* _RECORDS PROVIDED_
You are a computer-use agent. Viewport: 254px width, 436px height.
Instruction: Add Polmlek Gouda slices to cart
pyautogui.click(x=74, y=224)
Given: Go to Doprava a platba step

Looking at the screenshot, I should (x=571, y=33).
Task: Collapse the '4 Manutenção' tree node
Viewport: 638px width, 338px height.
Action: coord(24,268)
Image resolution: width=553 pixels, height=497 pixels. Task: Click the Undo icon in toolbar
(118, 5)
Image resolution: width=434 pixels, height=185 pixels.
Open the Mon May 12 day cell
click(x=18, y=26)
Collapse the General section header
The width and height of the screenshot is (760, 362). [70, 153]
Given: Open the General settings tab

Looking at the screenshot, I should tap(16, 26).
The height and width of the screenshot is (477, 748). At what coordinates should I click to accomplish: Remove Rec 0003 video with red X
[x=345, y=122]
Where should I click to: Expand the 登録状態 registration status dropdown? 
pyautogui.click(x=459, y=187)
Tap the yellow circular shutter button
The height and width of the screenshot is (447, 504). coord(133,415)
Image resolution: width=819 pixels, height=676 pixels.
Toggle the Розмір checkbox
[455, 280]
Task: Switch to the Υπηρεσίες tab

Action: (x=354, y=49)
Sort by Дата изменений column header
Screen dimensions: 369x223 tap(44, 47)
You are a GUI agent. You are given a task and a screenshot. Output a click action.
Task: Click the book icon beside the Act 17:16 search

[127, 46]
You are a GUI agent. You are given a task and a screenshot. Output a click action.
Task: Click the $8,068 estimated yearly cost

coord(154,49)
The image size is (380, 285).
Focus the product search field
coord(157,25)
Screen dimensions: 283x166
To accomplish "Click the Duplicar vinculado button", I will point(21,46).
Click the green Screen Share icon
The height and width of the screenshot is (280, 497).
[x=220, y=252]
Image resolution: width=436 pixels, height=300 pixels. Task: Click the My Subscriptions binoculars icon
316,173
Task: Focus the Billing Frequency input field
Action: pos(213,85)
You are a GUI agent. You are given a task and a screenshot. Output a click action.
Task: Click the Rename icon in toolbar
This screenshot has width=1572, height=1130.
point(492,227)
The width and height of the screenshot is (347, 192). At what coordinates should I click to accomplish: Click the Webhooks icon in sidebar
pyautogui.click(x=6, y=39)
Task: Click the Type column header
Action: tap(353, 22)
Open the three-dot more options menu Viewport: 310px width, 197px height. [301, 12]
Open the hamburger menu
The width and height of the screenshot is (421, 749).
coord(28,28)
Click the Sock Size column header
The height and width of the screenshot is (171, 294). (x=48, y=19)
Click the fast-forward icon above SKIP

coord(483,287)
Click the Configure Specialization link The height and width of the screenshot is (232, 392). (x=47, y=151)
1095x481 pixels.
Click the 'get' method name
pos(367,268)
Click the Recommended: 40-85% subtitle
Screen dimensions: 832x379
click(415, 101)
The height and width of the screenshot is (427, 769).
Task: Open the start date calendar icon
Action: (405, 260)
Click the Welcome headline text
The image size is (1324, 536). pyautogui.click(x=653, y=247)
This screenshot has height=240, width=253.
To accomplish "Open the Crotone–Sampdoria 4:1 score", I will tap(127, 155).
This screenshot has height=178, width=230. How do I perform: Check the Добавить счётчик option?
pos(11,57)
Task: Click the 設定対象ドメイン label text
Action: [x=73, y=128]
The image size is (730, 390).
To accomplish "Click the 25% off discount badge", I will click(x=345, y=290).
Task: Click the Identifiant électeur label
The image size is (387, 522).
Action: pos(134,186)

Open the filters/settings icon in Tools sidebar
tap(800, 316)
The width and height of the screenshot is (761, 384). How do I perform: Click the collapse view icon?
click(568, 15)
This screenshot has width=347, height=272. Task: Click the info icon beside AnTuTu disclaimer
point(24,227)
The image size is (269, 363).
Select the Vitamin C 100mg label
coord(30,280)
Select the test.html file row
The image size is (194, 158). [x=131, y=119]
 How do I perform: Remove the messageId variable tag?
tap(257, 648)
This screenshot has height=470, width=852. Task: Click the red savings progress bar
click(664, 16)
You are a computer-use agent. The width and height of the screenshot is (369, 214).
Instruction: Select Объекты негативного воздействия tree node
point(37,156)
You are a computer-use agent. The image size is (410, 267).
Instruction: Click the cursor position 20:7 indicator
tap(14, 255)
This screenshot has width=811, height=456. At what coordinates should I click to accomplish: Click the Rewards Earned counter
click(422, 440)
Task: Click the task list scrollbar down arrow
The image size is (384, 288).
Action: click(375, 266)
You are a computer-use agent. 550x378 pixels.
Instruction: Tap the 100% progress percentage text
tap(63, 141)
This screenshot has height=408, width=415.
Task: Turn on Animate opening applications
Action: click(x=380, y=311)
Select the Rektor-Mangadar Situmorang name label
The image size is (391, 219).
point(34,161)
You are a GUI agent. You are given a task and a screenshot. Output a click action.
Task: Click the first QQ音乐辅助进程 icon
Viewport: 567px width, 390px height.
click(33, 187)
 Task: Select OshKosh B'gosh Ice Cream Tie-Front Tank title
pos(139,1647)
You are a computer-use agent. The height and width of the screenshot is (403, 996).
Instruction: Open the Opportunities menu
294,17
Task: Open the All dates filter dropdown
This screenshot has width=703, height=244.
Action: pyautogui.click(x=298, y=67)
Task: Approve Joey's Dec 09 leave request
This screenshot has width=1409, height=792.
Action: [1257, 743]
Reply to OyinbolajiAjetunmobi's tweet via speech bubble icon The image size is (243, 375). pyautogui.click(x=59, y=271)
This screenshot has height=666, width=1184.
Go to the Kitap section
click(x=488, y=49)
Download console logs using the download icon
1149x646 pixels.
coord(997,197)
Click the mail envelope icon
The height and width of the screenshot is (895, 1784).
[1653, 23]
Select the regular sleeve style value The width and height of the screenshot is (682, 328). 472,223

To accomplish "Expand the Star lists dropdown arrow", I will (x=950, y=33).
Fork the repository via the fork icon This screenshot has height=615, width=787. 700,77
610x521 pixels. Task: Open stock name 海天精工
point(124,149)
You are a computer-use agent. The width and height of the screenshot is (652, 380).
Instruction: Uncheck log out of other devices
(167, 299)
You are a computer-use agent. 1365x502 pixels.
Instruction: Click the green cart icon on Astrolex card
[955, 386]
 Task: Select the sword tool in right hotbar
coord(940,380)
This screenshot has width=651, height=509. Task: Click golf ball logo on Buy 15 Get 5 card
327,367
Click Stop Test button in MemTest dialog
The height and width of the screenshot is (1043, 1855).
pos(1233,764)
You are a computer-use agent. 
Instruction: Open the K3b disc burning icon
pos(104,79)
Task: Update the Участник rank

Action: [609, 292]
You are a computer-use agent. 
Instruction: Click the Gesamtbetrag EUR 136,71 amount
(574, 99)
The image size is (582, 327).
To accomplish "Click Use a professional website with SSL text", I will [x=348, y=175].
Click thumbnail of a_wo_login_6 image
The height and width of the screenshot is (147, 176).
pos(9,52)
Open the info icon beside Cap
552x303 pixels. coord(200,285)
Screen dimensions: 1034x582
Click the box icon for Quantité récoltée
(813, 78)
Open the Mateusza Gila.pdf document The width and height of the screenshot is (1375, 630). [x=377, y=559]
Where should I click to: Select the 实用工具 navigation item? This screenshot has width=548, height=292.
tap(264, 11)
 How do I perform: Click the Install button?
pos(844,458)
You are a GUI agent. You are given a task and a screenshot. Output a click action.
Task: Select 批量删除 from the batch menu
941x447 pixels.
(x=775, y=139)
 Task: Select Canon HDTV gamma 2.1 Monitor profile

* _THE PROBLEM_
Print the first line of the records above and each line after it, exactly, through the line with "Task: Collapse the '4 Manutenção' tree node".

* _SOLUTION FOR THIS EXERCISE_
You are a computer-use agent. Viewport: 254px width, 436px height.
Instruction: Add Polmlek Gouda slices to cart
pyautogui.click(x=74, y=224)
Given: Go to Doprava a platba step

Looking at the screenshot, I should (x=571, y=33).
Task: Collapse the '4 Manutenção' tree node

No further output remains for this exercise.